(Document extract):
The Yukon is set to begin welcoming visitors from British Columbia, Northwest Territories and Nunavut, and possibly other provinces, July 1 as the territory enters Phase 2 of its reopening plan amid COVID-19.
“This marks a significant milestone,” Premier Sandy Silver said during the June 30 COVID-19 update.
The border will open to those from B.C. and the two other territories without self-isolation requirements, provided they have not travelled through any other jurisdictions.
Travellers from other parts of the country can also come into the territory as of July 1, provided they have a self-isolation plan and isolate in Whitehorse for 14 days after their arrival.
This marks a change from a week earlier when the Yukon government indicated current restrictions on travel would remain in place for those from provinces outside of B.C.
As Silver explained during the update, the territory is in a good position dealing with COVID-19 with no cases since April 20. He stressed the provisions to self-isolate in Whitehorse for those coming from other jurisdictions outside of B.C. and the two territories.
Americans travelling between Alaska and other states can continue to travel through the Yukon via the designated routes.
Silver said enforcement officers would remain in place at border crossings to provide information on the requirements.
Visitor information centres are also scheduled to open July 1.
While the borders will open, both Silver and Chief Medical Officer of Health Dr. Brendan Hanley emphasized a large influx of visitors is not anticipated as travel from other parts of the country, though now permitted provided visitors isolate, is not advised.
At the same time, Silver pointed to figures showing more than 17,000 have made their way into the territory as essential or critical workers or for other reasons that have been permitted since borders were closed.
Hanley noted that July 1 will bring new challenges for the territory as Yukoners navigate a world where COVID-19 is a fact of daily life.
“Since the gates shut in March we have been able to fend off outbreaks and kept the numbers of cases to a minimum,” he said. “We have kept our seniors and our vulnerable populations safe. We were able to take the time to learn about COVID-19, learn from others and prepare our defences. I am confident we are prepared to meet this new challenge of living with COVID-19 while progressively restoring our overall health.”
Hanley later acknowledged in answering questions from the media: “We have to live our lives, but we have to live them differently.”

(Recorded data):
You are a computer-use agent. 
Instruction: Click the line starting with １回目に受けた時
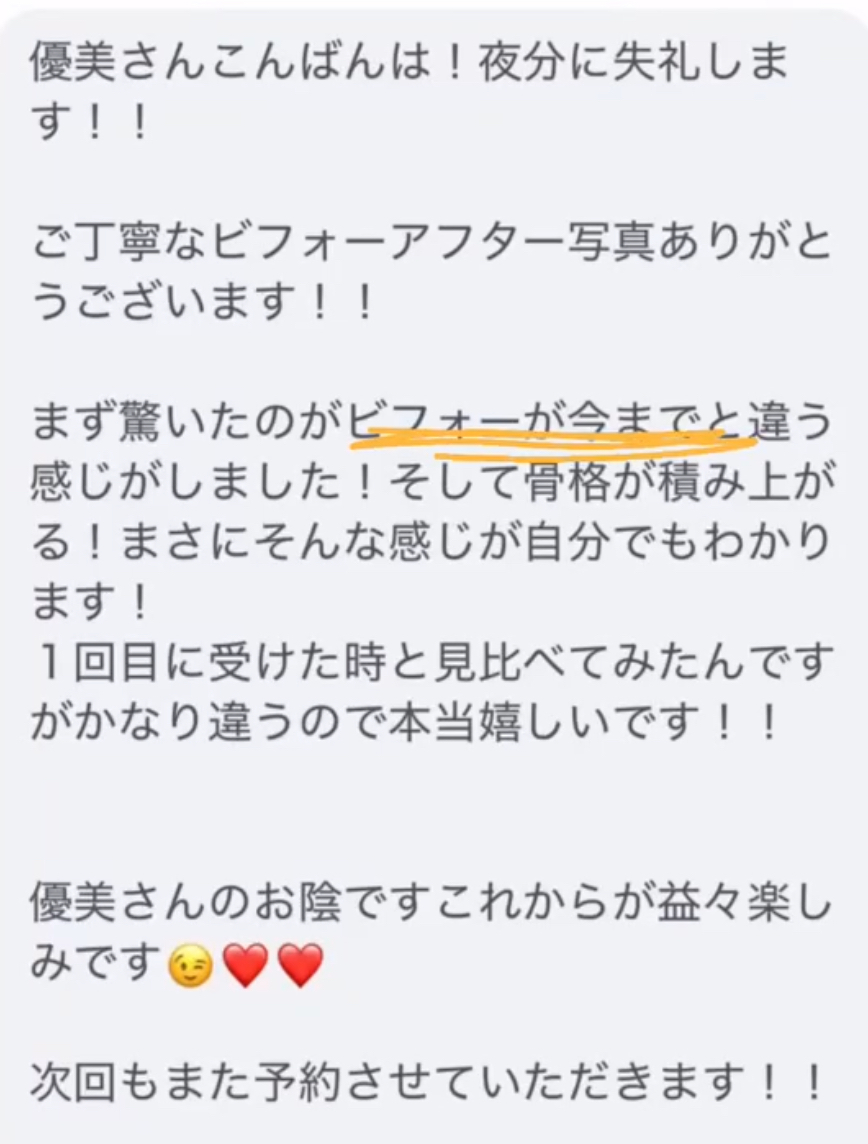432,662
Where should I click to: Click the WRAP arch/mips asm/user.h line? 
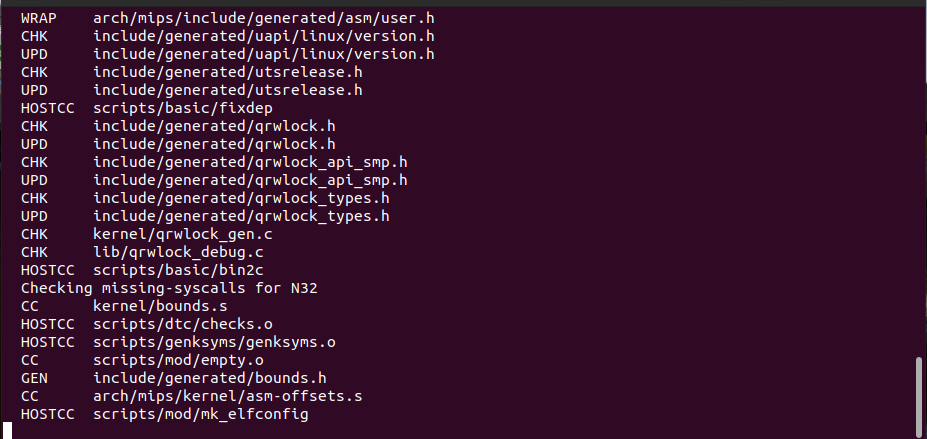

(Task to carry out): From the article on the Yukon's Phase 2 reopening, write out the passage between "This marks a change" and "on the requirements.", inclusive.

(Task output):
This marks a change from a week earlier when the Yukon government indicated current restrictions on travel would remain in place for those from provinces outside of B.C.
As Silver explained during the update, the territory is in a good position dealing with COVID-19 with no cases since April 20. He stressed the provisions to self-isolate in Whitehorse for those coming from other jurisdictions outside of B.C. and the two territories.
Americans travelling between Alaska and other states can continue to travel through the Yukon via the designated routes.
Silver said enforcement officers would remain in place at border crossings to provide information on the requirements.